I want to believe that these things will never happen and that im just trying to be a minimalist and better my life, but what if it does?
That’s a very interesting question. And somehow, I think you responded to it by sharing some significant parts of your story, but also your fears about what might happen in the future. What you’re questioning here is the deep roots of what appears to be a way to practice minimalism. Definitely a positive thing to question yourself about your inner motivation.
I approached minimalism and read quite a few things about it because, just like you, through the years I had these cycles of urges when I’d declutter the stuff that I have. With time, I started to approach it in a mindful way (is this object valuable in my life?) and not a quantitative way (reducing the amount of objects I have). What’s been interesting through this process is to realize that this practice didn’t come from nowhere but is deeply rooted in my own story. There’s something therapeutic in this when it allows us to reflect on ourselves - just like you’re doing through this post.
I agree with @Sarah: grief could be a keyword. It reminds me of something that C.S.Lewis wrote in an short essay: “No one ever told me that grief felt so like fear. I am not afraid, but the sensation is like being afraid”. It’s not even necessary about the actual loss of something or someone, but even just the possibility of it. We’re humans. We have a capacity of projection. And often times it’s based on our past experiences. These are fears:
This is how I think:
Something bad will happen and I need to be ready to run away
The US is going to start a war and I need to be ready to hide
Some sort of Apocalypse will happen and I need to be ready to defend myself and my belongings.
But it’s also incredibly positive to be aware of how you think. It could be a major difference between minimalism and a potential trauma response/coping mechanism. Minimalism is a way of life, it’s about chosing something that suits you more. There is a sense of freedom in it. But if it’s motivated by deep fears first and foremost, then it could be interesting for you to work on it, and why not with a counselor or a therapist.
Is decluttering a personal choice or a habit that you developped over time? Does doing this causes any pain to you/does it prevent you to live how you want to live, or be who you want to be? Do you feel stuck or driven by your fears before anything else? Just some open questions - don’t feel any obligation to respond here particularly.
I any case, it’s truly positive to question your motivation and seek a better understanding of yourself. I believe in you and your capacity to identify your own truth. Whether it’s by yourself or with the right support. This community is here for you as well. Take care, friend.

(Stored records)
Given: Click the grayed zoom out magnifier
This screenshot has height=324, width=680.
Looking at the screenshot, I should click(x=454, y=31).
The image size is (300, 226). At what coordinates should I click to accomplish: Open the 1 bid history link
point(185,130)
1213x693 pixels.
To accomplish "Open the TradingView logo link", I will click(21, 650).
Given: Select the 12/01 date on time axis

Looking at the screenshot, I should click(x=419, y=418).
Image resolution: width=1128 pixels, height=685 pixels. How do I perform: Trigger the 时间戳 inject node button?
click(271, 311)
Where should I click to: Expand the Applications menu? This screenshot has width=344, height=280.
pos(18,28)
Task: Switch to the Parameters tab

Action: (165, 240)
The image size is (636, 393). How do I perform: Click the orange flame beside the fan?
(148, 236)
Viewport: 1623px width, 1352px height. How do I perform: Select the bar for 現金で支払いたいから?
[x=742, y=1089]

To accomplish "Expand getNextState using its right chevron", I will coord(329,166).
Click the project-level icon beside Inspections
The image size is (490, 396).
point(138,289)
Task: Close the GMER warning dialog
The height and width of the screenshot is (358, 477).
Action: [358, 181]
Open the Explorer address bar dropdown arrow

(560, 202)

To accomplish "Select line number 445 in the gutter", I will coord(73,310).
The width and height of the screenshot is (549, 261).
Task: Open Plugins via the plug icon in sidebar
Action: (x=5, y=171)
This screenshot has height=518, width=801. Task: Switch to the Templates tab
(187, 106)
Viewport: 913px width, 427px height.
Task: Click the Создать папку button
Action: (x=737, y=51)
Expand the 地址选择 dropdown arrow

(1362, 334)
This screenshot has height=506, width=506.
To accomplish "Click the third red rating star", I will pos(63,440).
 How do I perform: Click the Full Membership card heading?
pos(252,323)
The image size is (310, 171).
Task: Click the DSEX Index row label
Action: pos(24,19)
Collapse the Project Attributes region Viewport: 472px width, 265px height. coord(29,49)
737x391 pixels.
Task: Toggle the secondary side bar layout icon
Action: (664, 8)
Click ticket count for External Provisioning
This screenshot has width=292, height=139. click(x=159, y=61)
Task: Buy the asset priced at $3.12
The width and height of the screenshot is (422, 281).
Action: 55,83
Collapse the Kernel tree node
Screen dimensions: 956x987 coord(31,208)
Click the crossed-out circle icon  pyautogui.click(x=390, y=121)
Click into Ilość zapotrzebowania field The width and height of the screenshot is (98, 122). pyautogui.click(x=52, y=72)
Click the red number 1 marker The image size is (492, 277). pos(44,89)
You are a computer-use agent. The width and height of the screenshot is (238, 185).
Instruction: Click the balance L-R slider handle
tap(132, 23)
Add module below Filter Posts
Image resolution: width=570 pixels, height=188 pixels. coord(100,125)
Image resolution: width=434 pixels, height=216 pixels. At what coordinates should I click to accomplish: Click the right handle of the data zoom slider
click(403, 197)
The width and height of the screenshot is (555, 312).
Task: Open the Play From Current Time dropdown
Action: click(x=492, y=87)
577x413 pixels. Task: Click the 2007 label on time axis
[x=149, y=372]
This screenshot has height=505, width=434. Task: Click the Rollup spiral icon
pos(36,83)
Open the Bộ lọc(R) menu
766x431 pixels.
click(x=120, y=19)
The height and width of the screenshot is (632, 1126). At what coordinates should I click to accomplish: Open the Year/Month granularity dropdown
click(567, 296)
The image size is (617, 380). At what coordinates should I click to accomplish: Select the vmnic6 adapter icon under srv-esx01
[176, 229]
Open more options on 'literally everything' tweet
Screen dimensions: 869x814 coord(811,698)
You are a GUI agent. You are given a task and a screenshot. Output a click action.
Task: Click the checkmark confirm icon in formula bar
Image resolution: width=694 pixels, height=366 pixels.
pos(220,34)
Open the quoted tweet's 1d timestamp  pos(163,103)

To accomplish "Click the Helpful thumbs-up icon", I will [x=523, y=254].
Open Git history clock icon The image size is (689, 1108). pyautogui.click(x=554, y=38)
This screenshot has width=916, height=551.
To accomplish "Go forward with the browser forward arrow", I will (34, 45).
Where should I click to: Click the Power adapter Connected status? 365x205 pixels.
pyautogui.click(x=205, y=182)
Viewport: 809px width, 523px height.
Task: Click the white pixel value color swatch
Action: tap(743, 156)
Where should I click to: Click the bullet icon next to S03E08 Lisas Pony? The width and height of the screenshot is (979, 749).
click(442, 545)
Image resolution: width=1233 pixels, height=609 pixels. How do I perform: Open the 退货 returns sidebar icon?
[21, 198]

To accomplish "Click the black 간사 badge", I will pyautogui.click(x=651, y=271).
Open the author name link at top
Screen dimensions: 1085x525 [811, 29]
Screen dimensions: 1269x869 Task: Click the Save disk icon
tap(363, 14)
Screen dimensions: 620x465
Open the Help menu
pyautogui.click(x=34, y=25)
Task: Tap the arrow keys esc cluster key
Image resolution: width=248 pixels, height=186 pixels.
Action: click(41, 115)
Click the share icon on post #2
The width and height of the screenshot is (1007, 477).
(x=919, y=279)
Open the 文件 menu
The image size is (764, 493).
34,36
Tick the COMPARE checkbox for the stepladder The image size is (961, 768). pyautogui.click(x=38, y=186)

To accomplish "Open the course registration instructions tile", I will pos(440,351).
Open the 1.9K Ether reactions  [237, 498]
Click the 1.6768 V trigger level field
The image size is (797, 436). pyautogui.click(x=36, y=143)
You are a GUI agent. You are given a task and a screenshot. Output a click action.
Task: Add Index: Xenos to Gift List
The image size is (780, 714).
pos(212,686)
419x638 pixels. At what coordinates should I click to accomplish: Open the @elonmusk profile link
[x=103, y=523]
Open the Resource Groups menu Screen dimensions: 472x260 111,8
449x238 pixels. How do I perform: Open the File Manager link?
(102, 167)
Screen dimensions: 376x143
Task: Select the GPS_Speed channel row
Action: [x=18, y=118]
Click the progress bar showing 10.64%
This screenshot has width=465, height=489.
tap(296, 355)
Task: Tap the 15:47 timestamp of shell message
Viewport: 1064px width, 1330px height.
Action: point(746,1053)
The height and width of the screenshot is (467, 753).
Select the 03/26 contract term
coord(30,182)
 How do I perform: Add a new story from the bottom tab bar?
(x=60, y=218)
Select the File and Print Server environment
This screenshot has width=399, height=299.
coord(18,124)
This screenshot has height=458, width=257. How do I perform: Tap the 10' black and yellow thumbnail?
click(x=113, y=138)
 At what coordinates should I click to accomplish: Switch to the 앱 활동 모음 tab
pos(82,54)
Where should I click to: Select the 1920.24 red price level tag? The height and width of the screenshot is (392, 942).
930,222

Problem description ->
In the reply on minimalism, what does the writer say they were reminded of when agreeing that grief could be a keyword? The data above can be set aside; it is not required.

Task answer ->
A line from a short essay by C.S. Lewis: "No one ever told me that grief felt so like fear."